Cerita Pendek (Cerpen) tersebut adalah “The Ones Who Walk Away From Omelas” dan pertama kali dipublikasikan tahun 1973.
Yang mengisahkan tentang kota fiksi bernama Omelas dimana kemakmuran kotanya dan kebahagiaan penduduknya selama ini bergantung pada kesengsaraan seorang anak, yang dikurung di ruang bawah tanah seumur hidupnya.
Kemudian, film animasi “Tales from Earthsea”, garapan Studio Ghibli tahun 2006 juga merupakan adaptasi dari buku pertama dari tetralogi “Earthsea” (1968) karangan Le Guin.
Ursula K. Le Guin adalah seorang penulis dari Amerika yang lahir pada 21 Oktober 1929 dan sudah meninggal pada 22 Januari 2018.
Selama hampir 60 tahun kariernya di bidang sastra, ia telah menghasilkan setidaknya 20 novel, ratusan cerpen, buku anak-anak, dan berbagai karya sastra lainnya.
Sepanjang karier tersebut, ia juga menghasilkan banyak sekali gagasan melalui wawancara dan diskusi terkait kemanusiaan yang pastinya bisa kita pelajari.

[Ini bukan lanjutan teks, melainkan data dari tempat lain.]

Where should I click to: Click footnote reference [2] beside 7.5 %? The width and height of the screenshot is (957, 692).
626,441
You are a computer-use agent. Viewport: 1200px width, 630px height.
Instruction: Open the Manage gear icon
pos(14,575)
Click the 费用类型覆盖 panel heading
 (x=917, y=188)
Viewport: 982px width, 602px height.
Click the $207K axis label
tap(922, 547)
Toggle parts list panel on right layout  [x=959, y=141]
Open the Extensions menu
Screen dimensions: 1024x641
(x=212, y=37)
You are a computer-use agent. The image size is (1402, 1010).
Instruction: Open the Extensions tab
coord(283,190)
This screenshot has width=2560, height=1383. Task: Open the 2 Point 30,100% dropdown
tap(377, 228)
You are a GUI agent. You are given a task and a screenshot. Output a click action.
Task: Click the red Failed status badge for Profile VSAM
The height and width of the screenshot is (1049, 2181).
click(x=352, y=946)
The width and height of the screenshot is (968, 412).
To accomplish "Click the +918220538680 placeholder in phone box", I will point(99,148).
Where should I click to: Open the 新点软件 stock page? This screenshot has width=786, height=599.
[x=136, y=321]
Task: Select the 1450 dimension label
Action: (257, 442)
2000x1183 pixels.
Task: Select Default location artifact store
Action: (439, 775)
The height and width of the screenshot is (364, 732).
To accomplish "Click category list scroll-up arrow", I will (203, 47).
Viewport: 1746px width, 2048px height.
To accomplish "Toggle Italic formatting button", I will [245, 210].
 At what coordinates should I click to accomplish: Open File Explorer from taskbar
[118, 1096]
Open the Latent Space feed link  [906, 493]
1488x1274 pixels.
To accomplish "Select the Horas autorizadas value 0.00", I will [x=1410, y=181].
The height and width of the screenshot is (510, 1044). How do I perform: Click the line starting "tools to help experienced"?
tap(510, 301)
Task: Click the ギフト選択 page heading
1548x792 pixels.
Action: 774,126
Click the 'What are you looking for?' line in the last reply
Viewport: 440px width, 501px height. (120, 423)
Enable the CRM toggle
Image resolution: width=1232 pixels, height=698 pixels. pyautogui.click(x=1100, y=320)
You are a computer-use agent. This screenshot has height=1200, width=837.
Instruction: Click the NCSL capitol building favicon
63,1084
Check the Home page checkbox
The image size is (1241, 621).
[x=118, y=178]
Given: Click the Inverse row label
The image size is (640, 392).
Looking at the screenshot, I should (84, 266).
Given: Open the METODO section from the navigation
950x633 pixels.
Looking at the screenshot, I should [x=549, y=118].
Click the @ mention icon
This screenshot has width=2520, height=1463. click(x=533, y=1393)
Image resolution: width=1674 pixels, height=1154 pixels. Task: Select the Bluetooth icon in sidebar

Pentingnya seni bagi orang dewasa untuk keluar dari rutinitas yang berat
Dalam wawancara Ursula K. Le Guin dengan Jonatahan White, seorang pemelihara laut, ia menjelaskan fungsi tunggal seni.
Wawancara tersebut dibukukan dengan judul “Talking on the Water: Conversations about Nature and Creativity” dan dirilis pada 1993.
“Rutinitas sehari-hari kebanyakan orang dewasa begitu berat dan artifisial, hingga membuat kita cenderung terisolasi dari banyak hal di dunia. Kita harus melakukan ini-itu untuk menyelesaikan pekerjaan kita.”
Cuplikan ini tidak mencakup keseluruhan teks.